The funding would add capacity of approximately 650 new beds per year. It would come in addition to more than $1.5 billion allocated by the Oregon Legislature over the last four years to expand behavioral health treatment capacity.

In May, state officials released a separate study showing 37% of people receiving mental health treatment in Oregon also have a diagnosed substance use disorder, compared to a national average of 27%. 

In a press release, State Behavioral Health Director Ebony Clarke echoed the new report’s observation that support services other than beds need additional funding to prevent Oregonians’ behavioral health challenges from getting worse.

“This report provides us with critical data to inform how we prioritize the creation of more treatment beds and it also underscores the broader understanding that we need to continue to invest in solutions that reduce the number of beds needed,” Clarke said. “We do this through investing in protective factors and earlier intervention – additional community-based programming, crisis and outpatient programs, in addition to other supportive services – to prevent people who are experiencing mental illness or substance use from progressing to a level of severity in their illnesses that would require treatment in a more acute setting.”

The report cited input from two focus groups to recommend significant changes to how Oregon tackles racial and inequities in the behavioral heath system. 

Oregon Black Brown Indigenous Advocacy Coalition members interviewed for the report said that mental health treatment facilities tend to adopt a “one size fits all” approach, but differences in cultures and backgrounds need to be recognized. They identified a “severe lack of Black, Brown and Indigenous providers” in behavioral treatment programs and across the care continuum.
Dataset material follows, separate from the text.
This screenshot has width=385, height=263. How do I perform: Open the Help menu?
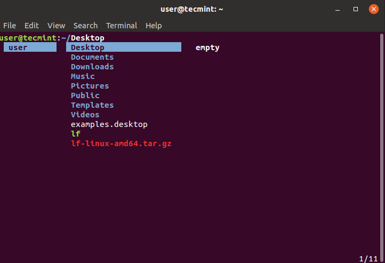[x=154, y=26]
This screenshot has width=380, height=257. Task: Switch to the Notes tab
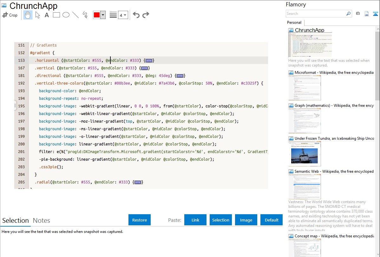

The report also noted that Oregon’s system has geographic disparities. Columbia Gorge and Eastern Oregon, with a combined population of 226,458, are home to none of the state’s current 461 inpatient psychiatric beds. 

The report echoed advocates’ longstanding complaint that many facilities won’t accept patients that are most in need. It called for “establishment of ‘no refusal’ facilities, ensuring that critical mental health care services are accessible to all who need them, regardless of their circumstances or background.”

The report also called for the state to continue to raise provider payment rates and invest in beefing up the behavioral health workforce. 

“We don’t get to choose between adding beds and adding workforce. We must do both in order to make real change in our behavioral health system,” Clarke said, according to the release.

The report was produced at the direction of Gov. Tina Kotek. It was issued by Public Consulting Group, a firm that has produced similar studies in Oregon and other states. 

An earlier draft of the report called for a smaller investment to create more than 700 beds less than the new projections. The final report uses updated data, it said.